_DOCUMENT EXCERPT:_
Dim sum through the ages

Dim sum is a style of Cantonese cuisine that has grown increasingly popular in the Western world in recent years. It is inextricably linked with yum cha, or the act of drinking tea – so much so that even now the two phrases are used interchangeably.

The unique culinary history of dim sum began thousands of years ago. Those who travelled along the ancient Silk Road through China would often need a place to rest before continuing on their journey. In response to the increasing amount of people passing through, tea houses opened up along the roadside of southern China. It was later discovered that tea aids digestion, so tea house owners began offering bite-sized snacks as an accompaniment, and thus yum cha was born.

Dim sum preparation at Yauatcha Riyadh, before it is steamed or fried

Modern-day interpretations

Dim sum means ‘touch the heart’ in Chinese. The small portions were designed to merely touch the heart, not sate the appetite, and as such were first enjoyed as snacks. Over time, however, yum cha has evolved, and the cuisine is now a vital part of Chinese culture.

_DIRECTIONS:_
a: In the dim sum article, what does the name "dim sum" mean in Chinese?
b: Please turn the paragraph of the dim sum article that begins "The unique culinary history of dim sum" into a short bulleted list that keeps its main facts.
c: Write the next paragraph of the dim sum article, picking up after its final sentence.
The listing comes from a different source than the dim sum article.

_RECORDED DATA:_
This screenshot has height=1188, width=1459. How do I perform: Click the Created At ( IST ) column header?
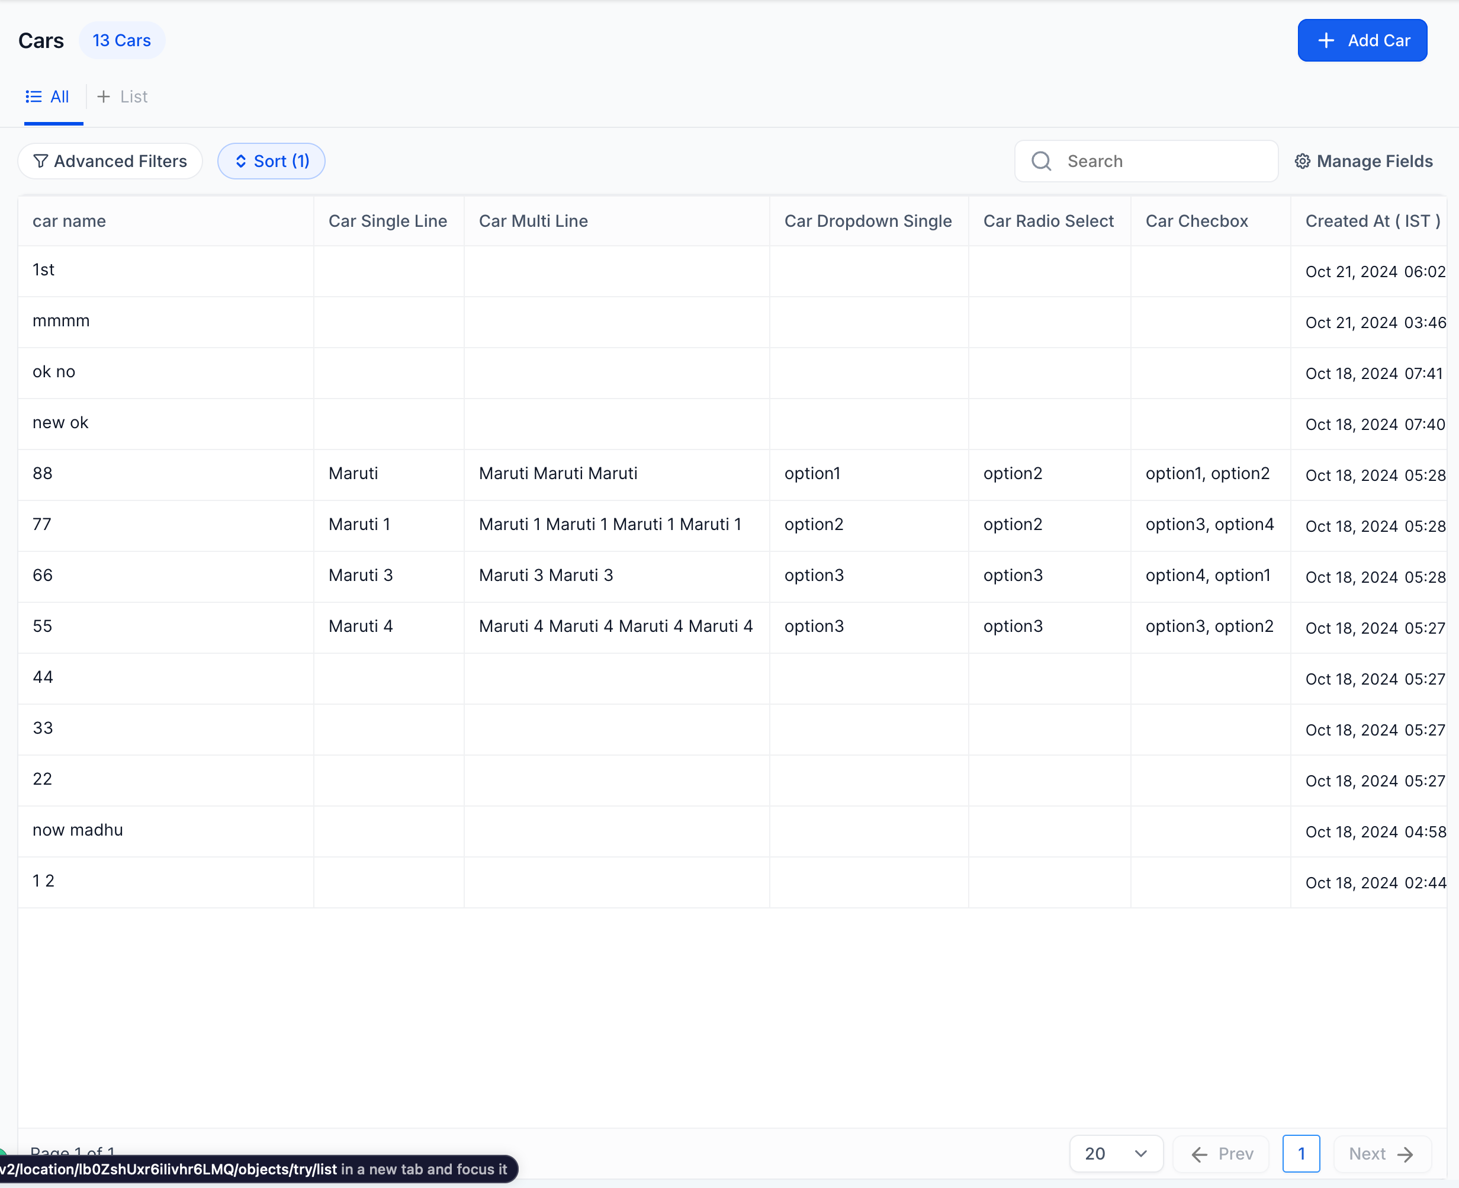[1372, 221]
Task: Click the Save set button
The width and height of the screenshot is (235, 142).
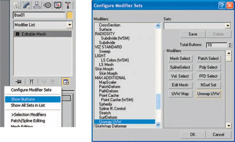Action: (193, 34)
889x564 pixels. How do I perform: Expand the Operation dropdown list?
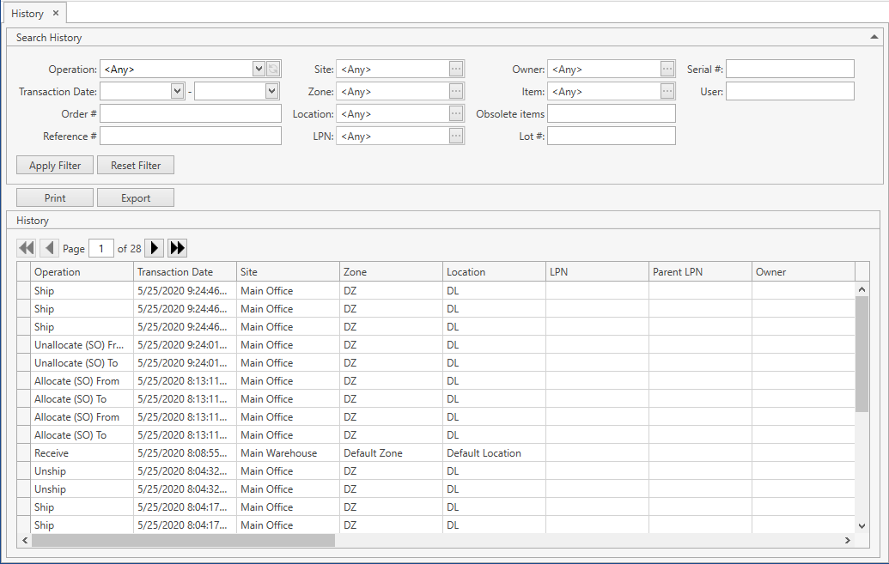[259, 70]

_RESULTS OF THE EXERCISE:_
a: It means "touch the heart."

b:
- Dim sum's culinary history began thousands of years ago.
- Travelers on the ancient Silk Road through China needed places to rest during their journeys.
- As more people passed through, tea houses opened along the roadside in southern China.
- After people learned that tea aids digestion, tea house owners began serving bite-sized snacks with it, and this is how yum cha began.

c:
In southern China, and specifically Hong Kong, many restaurants start serving dim sum as early as five in the morning. It’s commonly believed in the culinary world that yum cha inspired ‘brunch’ as it’s so often enjoyed mid-morning. Traditional dim sum restaurants don’t serve dinner; instead, they open incredibly early and close in the early afternoon. However, more modern yum cha restaurants serve dim sum throughout the day and into the evening to satisfy the increasing demand for the mini morsels.

Dim sum and Yauatcha Riyadh

Many of the dim sums are classic, their roots inherently traditional, but all are given a unique contemporary twist, either in technique or the ingredients used. The conventional cheung fun is updated to combine both soft and crunchy textures in the Prawn and beancurd cheung fun, while the use of Western meat such as venison puts a twist on the classic puff dish.

Dim sum and the future

Dim sum has evolved from a relaxing roadside respite to a meal that you can enjoy at any time of the day or night. Likewise, the dim sum enjoyed thousands of years ago has changed to reflect other cultures, differing from one country to the next. However, the ethos behind yum cha and dim sum remain the same; it is food to be enjoyed surrounded by the people that you love.